String streams
In response to #45
While working on a 2nd attempt at implementing this in the Rust tokenizer (https://github.com/smheidrich/py-json-stream-rs-tokenizer/pull/89), I noticed that my benchmarking test (which uses large randomly generated JSON files) exhibits transient failures for the Python tokenizer from this branch:
pytest error log
self = <TransientStreamingJSONList: TRANSIENT, STREAMING>
def _iter_items(self):
while True:
if not self.streaming:
return
self._clear_child()
try:
item = self._load_item()
except StopIteration:
if self.streaming:
> raise ValueError(self.INCOMPLETE_ERROR)
E ValueError: Unterminated list at end of file
json-stream/src/json_stream/base.py:53: ValueError
----- Captured stdout call -----
generating random json...
generated random json /tmp/tmpshsa5y6s/random.json with size 1.000e+05 bytes
running with rust tokenizer
rust time: 0.03 s
running with python tokenizer
----- Captured stderr call -----
100%|██████████| 100000.0/100000.0 [00:00<00:00, 1289610.69it/s]

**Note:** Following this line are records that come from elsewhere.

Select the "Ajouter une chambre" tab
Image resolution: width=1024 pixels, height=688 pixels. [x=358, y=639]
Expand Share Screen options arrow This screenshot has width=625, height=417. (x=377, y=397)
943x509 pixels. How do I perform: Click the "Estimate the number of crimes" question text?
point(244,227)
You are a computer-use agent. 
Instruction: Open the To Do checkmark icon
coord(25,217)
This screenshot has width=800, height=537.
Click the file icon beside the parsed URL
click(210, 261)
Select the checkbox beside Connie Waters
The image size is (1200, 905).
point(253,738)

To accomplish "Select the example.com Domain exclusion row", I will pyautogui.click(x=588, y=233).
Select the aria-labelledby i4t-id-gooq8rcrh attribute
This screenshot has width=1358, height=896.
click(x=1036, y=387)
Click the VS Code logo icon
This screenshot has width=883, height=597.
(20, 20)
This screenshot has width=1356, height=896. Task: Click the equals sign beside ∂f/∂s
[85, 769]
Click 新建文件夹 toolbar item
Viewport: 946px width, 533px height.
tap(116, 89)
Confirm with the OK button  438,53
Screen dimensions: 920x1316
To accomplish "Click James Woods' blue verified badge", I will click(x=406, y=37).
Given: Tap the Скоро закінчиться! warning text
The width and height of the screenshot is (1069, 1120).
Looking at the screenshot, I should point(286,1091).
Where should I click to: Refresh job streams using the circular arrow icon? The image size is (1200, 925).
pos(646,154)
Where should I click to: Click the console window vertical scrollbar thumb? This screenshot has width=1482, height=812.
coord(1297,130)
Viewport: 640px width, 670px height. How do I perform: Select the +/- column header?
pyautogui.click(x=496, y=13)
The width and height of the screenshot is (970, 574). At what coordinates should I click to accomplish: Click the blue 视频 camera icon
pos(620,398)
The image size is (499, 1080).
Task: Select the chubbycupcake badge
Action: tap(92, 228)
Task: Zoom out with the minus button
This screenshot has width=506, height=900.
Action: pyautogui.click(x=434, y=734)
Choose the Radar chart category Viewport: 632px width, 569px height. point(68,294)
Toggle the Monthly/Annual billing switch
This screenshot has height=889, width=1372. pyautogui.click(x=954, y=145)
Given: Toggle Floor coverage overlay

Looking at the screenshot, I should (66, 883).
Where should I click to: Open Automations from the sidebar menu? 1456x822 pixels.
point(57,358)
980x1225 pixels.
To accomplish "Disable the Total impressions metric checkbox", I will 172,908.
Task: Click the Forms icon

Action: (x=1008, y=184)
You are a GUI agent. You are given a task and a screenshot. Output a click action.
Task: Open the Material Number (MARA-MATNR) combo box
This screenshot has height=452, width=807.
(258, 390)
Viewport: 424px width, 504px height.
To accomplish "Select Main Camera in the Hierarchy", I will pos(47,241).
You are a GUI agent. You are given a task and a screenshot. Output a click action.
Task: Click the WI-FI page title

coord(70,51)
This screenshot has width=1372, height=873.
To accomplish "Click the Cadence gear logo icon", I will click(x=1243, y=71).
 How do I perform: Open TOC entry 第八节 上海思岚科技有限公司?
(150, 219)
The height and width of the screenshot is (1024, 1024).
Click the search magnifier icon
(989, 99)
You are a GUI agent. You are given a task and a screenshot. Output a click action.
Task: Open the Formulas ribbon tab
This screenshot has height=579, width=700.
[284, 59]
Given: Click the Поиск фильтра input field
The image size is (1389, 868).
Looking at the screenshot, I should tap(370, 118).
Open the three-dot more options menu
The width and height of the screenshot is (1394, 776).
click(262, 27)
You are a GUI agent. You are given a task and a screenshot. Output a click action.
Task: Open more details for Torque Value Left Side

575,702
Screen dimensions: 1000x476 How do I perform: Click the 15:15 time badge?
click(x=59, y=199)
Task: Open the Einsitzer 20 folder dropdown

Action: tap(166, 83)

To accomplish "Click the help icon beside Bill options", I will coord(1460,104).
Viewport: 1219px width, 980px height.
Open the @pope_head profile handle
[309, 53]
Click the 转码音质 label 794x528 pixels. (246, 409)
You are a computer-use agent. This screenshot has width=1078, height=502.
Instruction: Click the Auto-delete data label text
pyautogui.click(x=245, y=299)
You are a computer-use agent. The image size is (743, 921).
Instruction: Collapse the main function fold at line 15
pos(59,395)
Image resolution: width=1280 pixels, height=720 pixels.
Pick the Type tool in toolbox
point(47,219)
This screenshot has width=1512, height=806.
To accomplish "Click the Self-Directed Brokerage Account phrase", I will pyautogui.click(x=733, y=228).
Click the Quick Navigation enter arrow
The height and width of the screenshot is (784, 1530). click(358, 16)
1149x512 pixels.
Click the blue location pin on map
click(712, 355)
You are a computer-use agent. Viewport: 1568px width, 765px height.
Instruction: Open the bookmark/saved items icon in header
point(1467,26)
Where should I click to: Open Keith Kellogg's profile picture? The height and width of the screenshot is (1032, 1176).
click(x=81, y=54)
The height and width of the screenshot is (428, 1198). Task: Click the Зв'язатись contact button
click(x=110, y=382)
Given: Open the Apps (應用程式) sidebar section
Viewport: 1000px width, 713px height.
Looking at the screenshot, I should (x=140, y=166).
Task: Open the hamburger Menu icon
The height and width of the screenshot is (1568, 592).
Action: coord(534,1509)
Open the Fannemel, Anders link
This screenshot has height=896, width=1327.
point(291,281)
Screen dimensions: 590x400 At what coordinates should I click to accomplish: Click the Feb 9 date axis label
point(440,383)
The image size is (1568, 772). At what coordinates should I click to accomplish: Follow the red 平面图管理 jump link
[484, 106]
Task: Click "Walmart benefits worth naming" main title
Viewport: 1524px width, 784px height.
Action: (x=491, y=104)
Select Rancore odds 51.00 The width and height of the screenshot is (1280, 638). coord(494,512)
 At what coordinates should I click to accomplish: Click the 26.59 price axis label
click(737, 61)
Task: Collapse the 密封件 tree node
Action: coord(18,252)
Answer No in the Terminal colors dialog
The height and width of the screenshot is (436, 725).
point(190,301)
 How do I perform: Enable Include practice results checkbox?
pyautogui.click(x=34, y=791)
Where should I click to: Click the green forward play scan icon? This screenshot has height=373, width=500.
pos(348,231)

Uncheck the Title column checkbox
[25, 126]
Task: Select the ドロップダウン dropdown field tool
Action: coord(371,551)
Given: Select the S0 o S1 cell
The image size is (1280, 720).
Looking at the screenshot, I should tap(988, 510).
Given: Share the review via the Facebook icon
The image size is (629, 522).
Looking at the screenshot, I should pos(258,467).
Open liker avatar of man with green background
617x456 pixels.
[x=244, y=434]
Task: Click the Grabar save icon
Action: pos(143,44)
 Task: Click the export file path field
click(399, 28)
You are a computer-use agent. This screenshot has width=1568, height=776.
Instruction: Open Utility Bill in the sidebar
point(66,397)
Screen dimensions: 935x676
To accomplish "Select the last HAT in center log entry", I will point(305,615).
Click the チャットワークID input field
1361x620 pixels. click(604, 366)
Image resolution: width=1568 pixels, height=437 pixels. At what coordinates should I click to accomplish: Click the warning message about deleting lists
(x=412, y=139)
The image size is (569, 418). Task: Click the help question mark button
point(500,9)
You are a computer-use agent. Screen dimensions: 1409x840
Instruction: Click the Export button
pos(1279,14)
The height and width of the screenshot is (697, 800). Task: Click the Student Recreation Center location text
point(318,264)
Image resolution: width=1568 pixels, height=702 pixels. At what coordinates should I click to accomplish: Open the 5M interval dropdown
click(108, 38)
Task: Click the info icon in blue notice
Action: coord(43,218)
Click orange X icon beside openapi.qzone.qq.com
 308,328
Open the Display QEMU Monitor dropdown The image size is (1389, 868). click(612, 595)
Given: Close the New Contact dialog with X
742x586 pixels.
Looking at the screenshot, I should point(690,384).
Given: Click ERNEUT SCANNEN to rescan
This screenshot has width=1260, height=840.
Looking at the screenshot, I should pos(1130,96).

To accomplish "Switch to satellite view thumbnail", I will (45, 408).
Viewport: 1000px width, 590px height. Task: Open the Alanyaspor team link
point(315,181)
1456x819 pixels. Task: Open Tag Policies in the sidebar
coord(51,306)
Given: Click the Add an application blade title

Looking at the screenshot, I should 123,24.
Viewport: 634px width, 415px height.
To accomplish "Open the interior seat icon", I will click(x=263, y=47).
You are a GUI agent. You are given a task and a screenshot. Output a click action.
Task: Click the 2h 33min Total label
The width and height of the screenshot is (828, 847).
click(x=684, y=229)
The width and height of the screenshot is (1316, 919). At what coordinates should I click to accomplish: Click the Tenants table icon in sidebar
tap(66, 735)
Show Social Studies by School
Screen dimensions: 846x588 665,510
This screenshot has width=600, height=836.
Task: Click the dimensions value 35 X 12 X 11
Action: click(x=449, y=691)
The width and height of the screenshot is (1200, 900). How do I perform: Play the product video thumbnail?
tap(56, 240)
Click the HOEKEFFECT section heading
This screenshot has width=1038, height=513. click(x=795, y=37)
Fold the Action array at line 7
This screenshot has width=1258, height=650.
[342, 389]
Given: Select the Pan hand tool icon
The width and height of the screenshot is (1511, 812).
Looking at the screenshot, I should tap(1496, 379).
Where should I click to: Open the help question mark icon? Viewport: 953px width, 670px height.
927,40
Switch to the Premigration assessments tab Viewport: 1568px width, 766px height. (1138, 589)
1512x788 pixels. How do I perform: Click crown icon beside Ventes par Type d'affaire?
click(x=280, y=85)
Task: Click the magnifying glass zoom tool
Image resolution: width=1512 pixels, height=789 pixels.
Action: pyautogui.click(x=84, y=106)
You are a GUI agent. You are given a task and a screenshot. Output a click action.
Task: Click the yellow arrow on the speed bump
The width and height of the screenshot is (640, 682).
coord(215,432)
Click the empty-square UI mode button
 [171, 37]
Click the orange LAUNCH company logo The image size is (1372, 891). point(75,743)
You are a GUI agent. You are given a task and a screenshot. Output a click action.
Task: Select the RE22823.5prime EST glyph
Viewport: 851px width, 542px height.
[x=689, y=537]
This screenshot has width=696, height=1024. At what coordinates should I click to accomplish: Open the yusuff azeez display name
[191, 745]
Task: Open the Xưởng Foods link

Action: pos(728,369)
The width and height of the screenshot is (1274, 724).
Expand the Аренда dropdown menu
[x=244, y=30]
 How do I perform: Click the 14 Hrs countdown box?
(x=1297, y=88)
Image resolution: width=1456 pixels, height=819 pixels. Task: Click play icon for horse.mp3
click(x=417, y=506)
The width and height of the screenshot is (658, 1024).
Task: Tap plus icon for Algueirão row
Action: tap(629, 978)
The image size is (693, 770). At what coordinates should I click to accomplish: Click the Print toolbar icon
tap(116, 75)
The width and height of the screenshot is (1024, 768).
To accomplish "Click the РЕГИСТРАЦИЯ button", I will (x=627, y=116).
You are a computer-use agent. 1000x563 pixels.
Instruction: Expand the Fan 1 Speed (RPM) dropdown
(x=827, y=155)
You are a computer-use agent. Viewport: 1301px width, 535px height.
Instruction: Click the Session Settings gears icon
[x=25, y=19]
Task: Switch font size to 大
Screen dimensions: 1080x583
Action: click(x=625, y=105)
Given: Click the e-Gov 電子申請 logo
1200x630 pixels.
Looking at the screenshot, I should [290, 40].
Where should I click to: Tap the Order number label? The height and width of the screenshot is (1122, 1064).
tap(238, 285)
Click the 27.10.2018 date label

100%|██████████| 100/100 [00:00<00:00, 3080.47it/s]
100%|██████████| 100/100 [00:00<00:00, 1221.22it/s]
===== short test summary info =====
FAILED tests/test_via_benchmark.py::test_via_benchmark - ValueError: Unterminated list at end of file
===== 1 failed in 0.28s =====
@daggaz Could that be related to the bug you mentioned in https://github.com/daggaz/json-stream/issues/45#issuecomment-1622523515?
hmm...I need to get back on this!
Maybe worth mentioning: While doing benchmarks to check for performance regressions in https://github.com/smheidrich/py-json-stream-rs-tokenizer/pull/91, I noticed that this branch here is only ~3-4 times slower than the Rust tokenizer. Thought I had a regression at first but tested against the other branches and they remained at 10-15 times slower. So I guess doing read(1) instead of proper buffering as introduced in this PR was the major bottleneck this entire time, not the "purely computational" Python instructions like I had thought.